[SUPPLIED TEXT]

------------------------

Abstract
With an ever-increasing amount of available data, scalability problems are much
more of a concern than they were 20 years ago, and climate change issues urges
for greener computing. In bioinformatics, a few methods have become de-facto
standards to approach specific issues such as gene-calling, multiple sequence
alignment, or protein domain annotation. These tools are now the basis of numerous
annotation pipelines that are executed thousands of time daily. Academia however
favors scientific novelty over efficiency, and C or C++ code is more than
enough to be categorized as high-performance software.
In this work, we use profiling to identify critical parts of established
bioinformatics methods. We then employ several optimization techniques to
make these tools more efficient. We show how inlining a few functions halve
the runtime of the PRANK aligner;
how caching alignment matrices used by trimAl
reduce the runtime 10-fold; how SIMD speeds up the gene scoring step of
Prodigal; and how parallel hashing in
FastANI increases the efficiency on
multi-core machines.

------------------------

[LISTED RECORDS]
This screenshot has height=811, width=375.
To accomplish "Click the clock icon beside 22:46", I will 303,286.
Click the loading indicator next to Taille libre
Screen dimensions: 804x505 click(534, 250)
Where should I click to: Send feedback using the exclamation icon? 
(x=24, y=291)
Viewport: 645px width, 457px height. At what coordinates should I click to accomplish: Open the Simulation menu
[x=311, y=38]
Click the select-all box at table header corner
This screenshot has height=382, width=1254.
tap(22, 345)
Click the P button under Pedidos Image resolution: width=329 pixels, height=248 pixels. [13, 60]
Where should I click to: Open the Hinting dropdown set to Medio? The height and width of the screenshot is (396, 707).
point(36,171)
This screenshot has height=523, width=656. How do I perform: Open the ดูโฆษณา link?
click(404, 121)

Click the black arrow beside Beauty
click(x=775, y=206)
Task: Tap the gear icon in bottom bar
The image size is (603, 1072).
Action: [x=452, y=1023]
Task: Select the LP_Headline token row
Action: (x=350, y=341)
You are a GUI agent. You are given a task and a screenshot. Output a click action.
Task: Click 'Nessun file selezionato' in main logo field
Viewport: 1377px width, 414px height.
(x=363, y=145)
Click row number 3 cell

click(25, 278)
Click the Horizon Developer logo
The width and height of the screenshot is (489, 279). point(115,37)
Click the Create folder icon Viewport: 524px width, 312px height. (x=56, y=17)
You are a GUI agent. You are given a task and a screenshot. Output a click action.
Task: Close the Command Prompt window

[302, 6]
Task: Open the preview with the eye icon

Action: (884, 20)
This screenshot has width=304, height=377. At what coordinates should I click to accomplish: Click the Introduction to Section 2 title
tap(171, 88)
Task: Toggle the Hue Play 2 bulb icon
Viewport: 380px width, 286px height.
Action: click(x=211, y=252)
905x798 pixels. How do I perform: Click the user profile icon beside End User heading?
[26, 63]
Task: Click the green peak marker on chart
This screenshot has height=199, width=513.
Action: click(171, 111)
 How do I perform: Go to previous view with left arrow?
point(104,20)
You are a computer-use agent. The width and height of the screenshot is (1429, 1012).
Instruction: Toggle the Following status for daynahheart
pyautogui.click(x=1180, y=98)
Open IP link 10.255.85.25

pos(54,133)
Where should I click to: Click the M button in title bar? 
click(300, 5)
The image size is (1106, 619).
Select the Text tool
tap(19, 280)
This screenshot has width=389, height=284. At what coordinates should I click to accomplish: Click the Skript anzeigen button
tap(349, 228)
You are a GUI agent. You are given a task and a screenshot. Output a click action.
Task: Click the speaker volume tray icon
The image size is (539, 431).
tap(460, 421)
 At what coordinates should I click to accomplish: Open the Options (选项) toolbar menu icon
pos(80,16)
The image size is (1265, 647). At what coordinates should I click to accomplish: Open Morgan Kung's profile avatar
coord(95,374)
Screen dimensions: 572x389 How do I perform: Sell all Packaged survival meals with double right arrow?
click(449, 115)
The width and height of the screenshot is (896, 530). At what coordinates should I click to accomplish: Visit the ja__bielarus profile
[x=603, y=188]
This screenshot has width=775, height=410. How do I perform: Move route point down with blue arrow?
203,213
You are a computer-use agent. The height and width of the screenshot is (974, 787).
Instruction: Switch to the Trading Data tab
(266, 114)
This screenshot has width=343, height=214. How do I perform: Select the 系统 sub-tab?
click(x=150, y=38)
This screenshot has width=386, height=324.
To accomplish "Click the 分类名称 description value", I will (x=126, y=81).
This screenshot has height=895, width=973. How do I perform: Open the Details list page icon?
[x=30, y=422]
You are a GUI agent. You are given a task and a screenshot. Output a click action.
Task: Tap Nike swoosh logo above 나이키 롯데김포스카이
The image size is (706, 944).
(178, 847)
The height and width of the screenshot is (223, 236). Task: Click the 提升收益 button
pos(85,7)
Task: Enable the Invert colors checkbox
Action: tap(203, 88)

------------------------

[REQUIRED TASKS]
• A. According to the abstract on optimizing bioinformatics tools, why are scalability problems more of a concern now than they were 20 years ago? Answer in one to three sentences.
• B. Extend the abstract on optimizing bioinformatics tools, starting after its last sentence.

[WRITTEN RESPONSES]
• A. Scalability problems are more of a concern now because the amount of available data keeps increasing.

• B.
The goal of this software engineering experiment is to introduce some efficient
programming habits to the community, and to change the perspective about
ubiquitous software we use brainlessly in our pipelines. More practically, we
provide several of these patches as Python packages to
be used as drop-in replacements for the originals. As a perspective, we
present some general figures about the energetic cost of computing, and
how much CO2 can be saved with the aforementioned optimizations.